Joby Harold is an English screenwriter, producer and director who runs Safehouse Pictures with his producing partner, Tory Tunnell. The company was co-founded in 2005.

== Career ==
Harold's latest projects include Paramount's Novocaine starring Jack Quaid, Amber Midthunder, Ray Nicholson, and directed by Dan Berk and Robert Olsen. Safehouse recently produced the A24 documentary Andre is an Idiot, which received a standing ovation at its premiere at the Sundance film festival where it was in dramatic competition. Harold's projects are the upcoming films Space Mountain and Atlas starring Jennifer Lopez, Simu Liu, and Sterling K. Brown both of which he will be producing alongside Tunnell. He is also working on Monarch: Legacy of Monsters with Legendary starring Kurt Russell, Wyatt Russell, Ren Watabe, Anna Sawai, and Kiersey Clemons. Harold is developing the movie I.F. with Mike Mitchell attached to direct and Tiffany Haddish set to star.

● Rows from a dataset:

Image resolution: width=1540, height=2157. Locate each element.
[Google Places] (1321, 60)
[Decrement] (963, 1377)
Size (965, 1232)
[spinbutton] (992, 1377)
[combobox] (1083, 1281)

● WHAT TO WORK ON: Please write what comes next in the passage about screenwriter Joby Harold, starting after its final sentence.

● RESPONSE BELOW:
Recently, he wrote and Executive Produced the series Obi-Wan Kenobi for Disney+ and also worked on Transformers: Rise of the Beasts, the last in the live action Transformers film series, for Paramount Pictures as a sequel to Bumblebee, along with a sci-fi thriller Cloaker for Warner Bros., which Safehouse Pictures is producing. Previously, he executive produced John Wick: Chapter 3 – Parabellum, after writing on John Wick: Chapter 2. He also executive produced Edge of Tomorrow for Doug Liman, starring Tom Cruise and Emily Blunt as well as co-writing King Arthur: Legend of the Sword starring Charlie Hunnam and Jude Law, which he and Tory Tunnell produced under their Safehouse banner. He also wrote a draft for the upcoming superhero movie The Flash, as part of the DC Extended Universe which Matthew Vaughn and Robert Zemeckis were formally circling to direct, followed by Sam Raimi, Marc Webb, and Phil Lord and Chris Miller. He co-wrote the zombie movie Army of the Dead, alongside director Zack Snyder and Shay Hatten, which was released on Netflix in May 2021.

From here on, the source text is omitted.